Modify the example adc.yaml to match your environment. It could for example look like this:

settings:
  dry-run: true
  no-update: false
  no-create: false
  no-delete: false
  delete-disables: true
  no-update-provider-mismatch: true
  create-as-disabled: false

backend:
  ldap:
    addr: ldap://your-ldap-server.local
    bind_dn: cn=readonly,dc=lg,dc=local
    bind_password: readonly
    base_dn: dc=lg,dc=local
    scope: sub

    sync:
      page_size: 20
      filter: (objectClass=inetOrgPerson)

    authentication:
      username_attribute: mail
      username_filter_template: (&(objectClass=inetOrgPerson)(mail=%s))
      timeout: 5

A note regarding the settings part in adc.yaml

As can be seen from the synchronization configuration settings, it is possible to define these settings both on the server side when adding the synchronization configuration and on the client side. In the case of conflicting configuration values, the server will override the client's settings, e.g. if the server only allows dry runs, the client will never be able to actually import users into the server.
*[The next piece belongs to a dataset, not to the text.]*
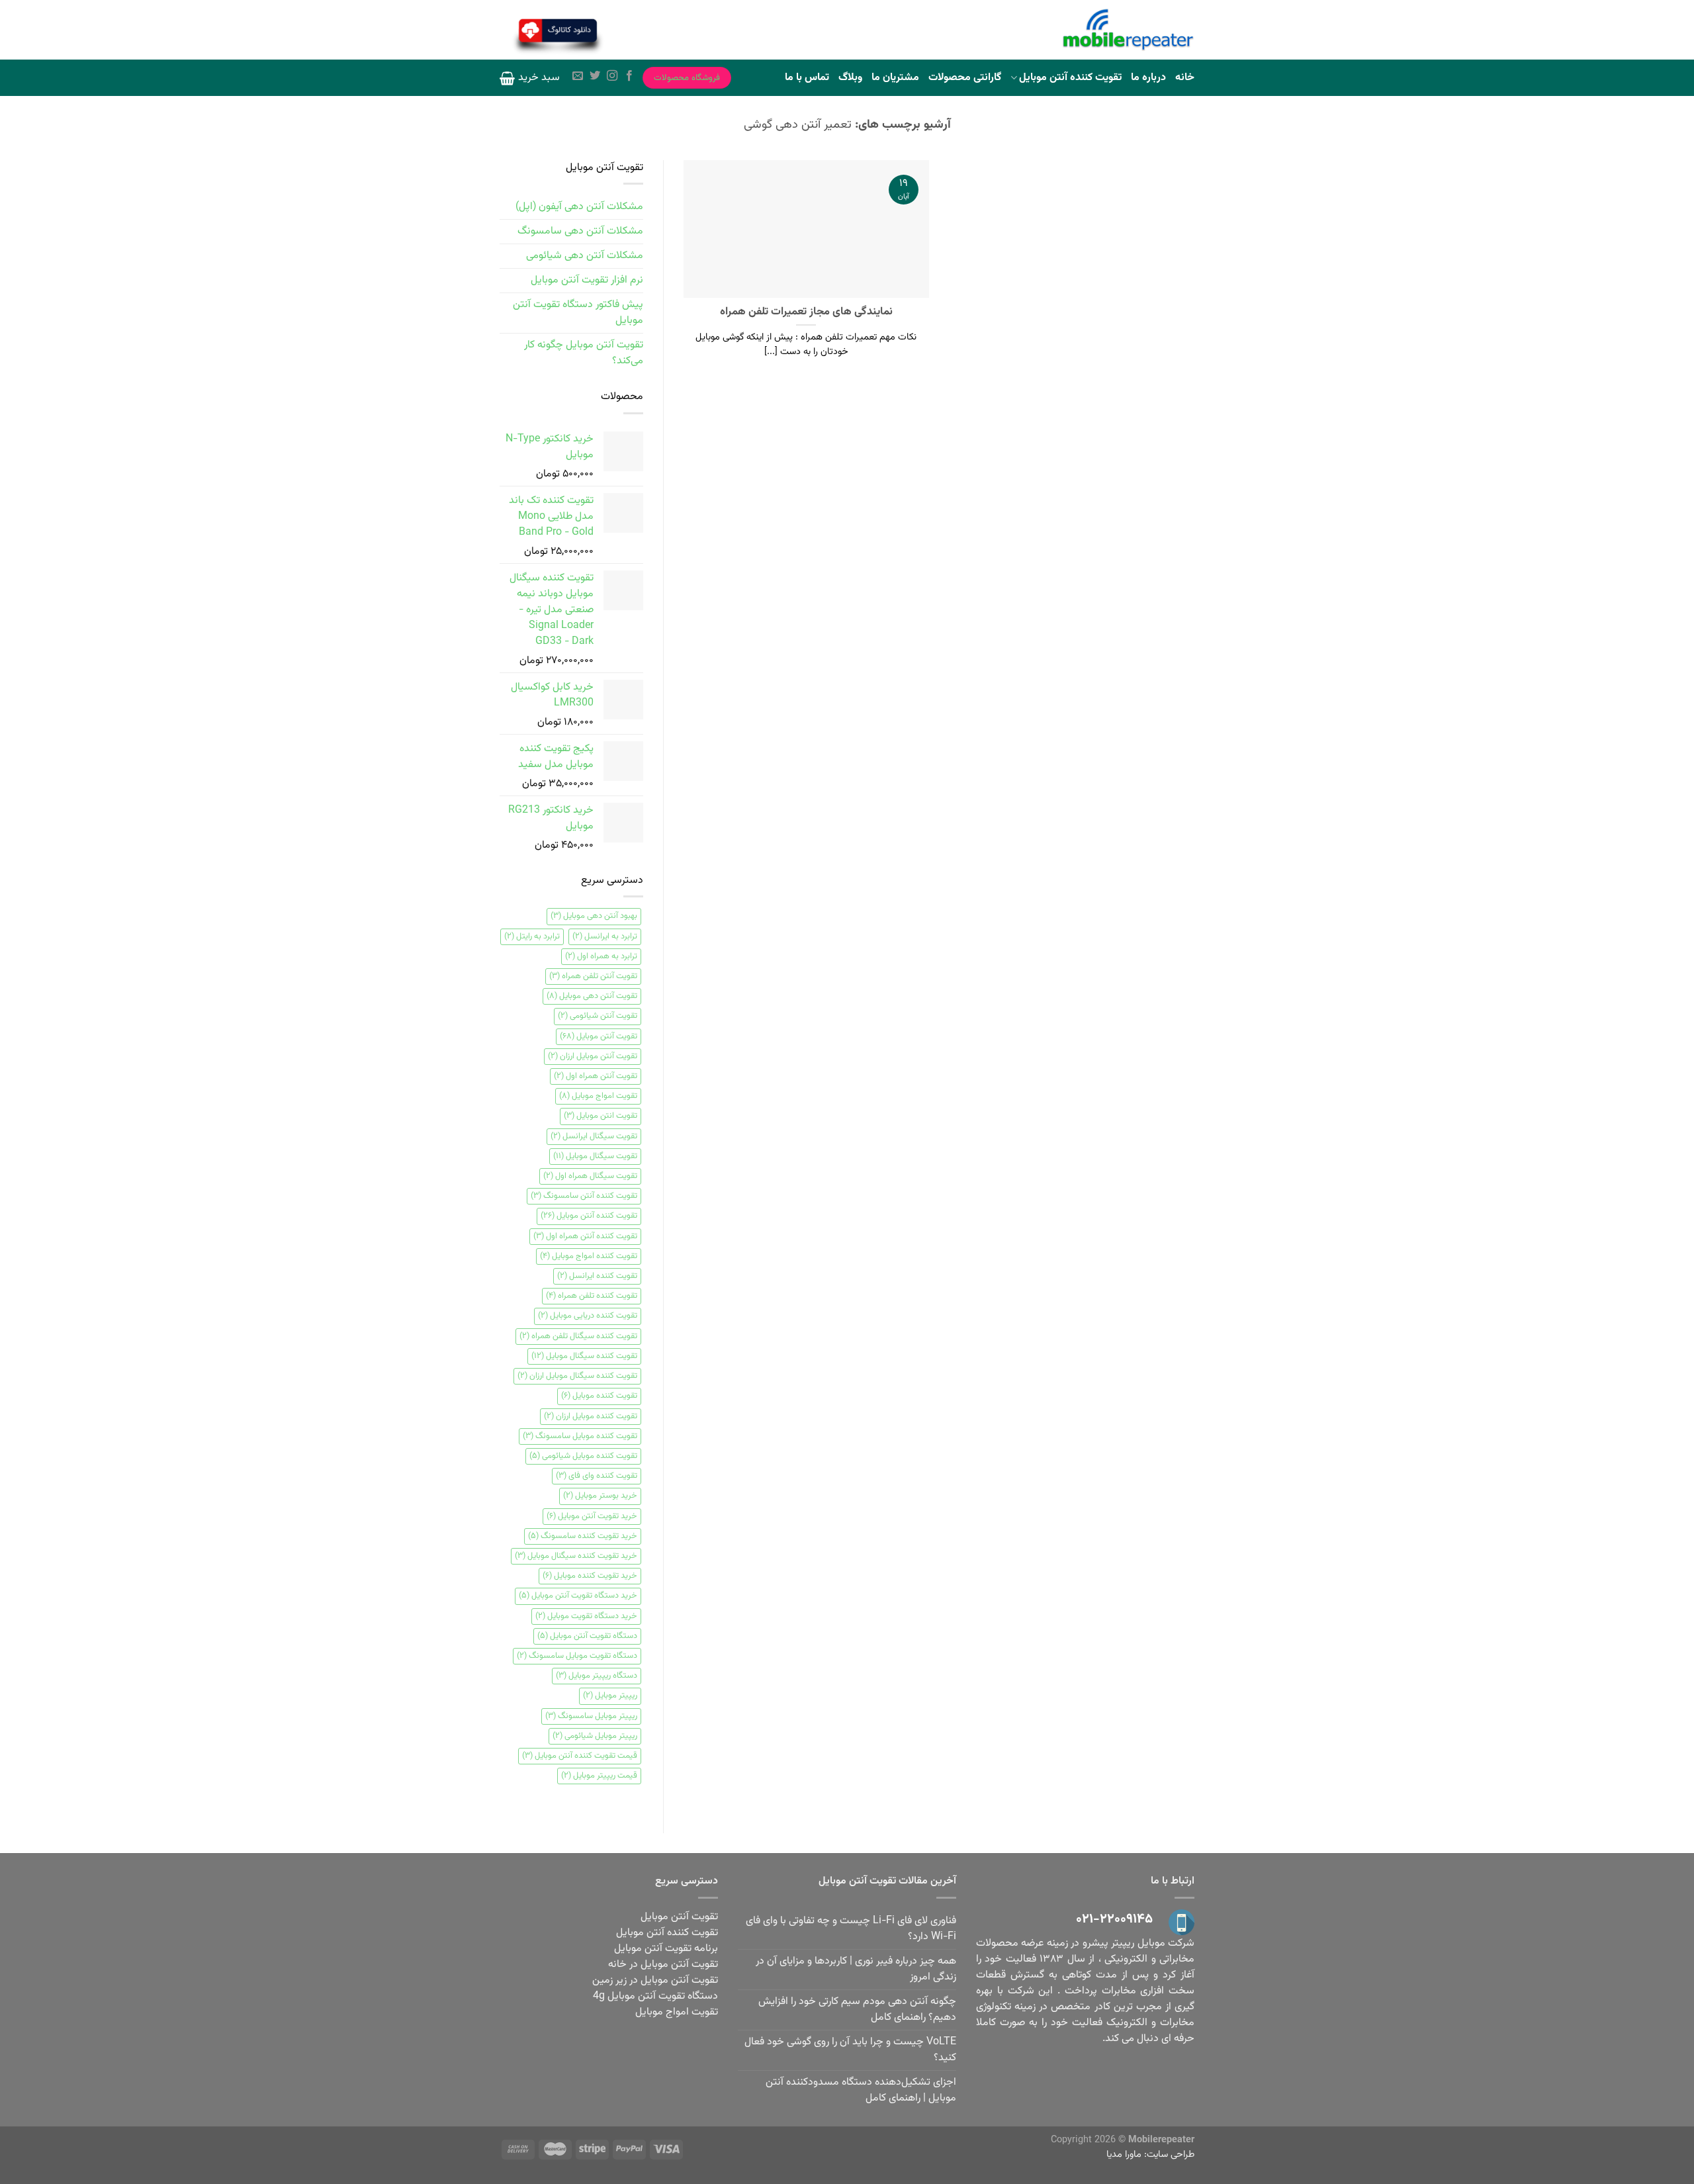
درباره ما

ad-connect has two modes of operation. When called with the imp parameter it imports users from the configured ldap source and when called with the run parameter it connects to Kopano Cloud, keeps running and waits for the sync command. Since the run command is long and should be restarted on error, it is recommended to run ot via systemd for example. To do this, extract the files e.g. to /opt/exchange4all/ad-connect and add a service configuration file called adc.cfg with the following structure:

AD_CONNECT_ADDR=address-of-server:443
AD_CONNECT_AUTH=client-id:client-secret
AD_CONNECT_CONFIG=/opt/exchange4all/ad-connect/adc.yaml

And finally install a systemd unit with the following content:

[Unit]
Description=ad-connect
After=network.target

[Service]
Type=simple
User=nobody
Group=nogroup
WorkingDirectory=/opt/exchange4all/ad-connect
ExecStart=/opt/exchange4all/ad-connect/bin/adc run
EnvironmentFile=/opt/exchange4all/ad-connect/adc.cfg
ExecReload=/bin/kill -s HUP $MAINPID
ExecStop=/bin/kill -s TERM $MAINPID
Restart=always
RestartSec=10
TimeoutStopSec=30
KillMode=process

[Install]
WantedBy=multi-user.target

Note

Other options for running the tool, such as a proper installer for Windows and Linux systems and an OCI container, will be available in a later release.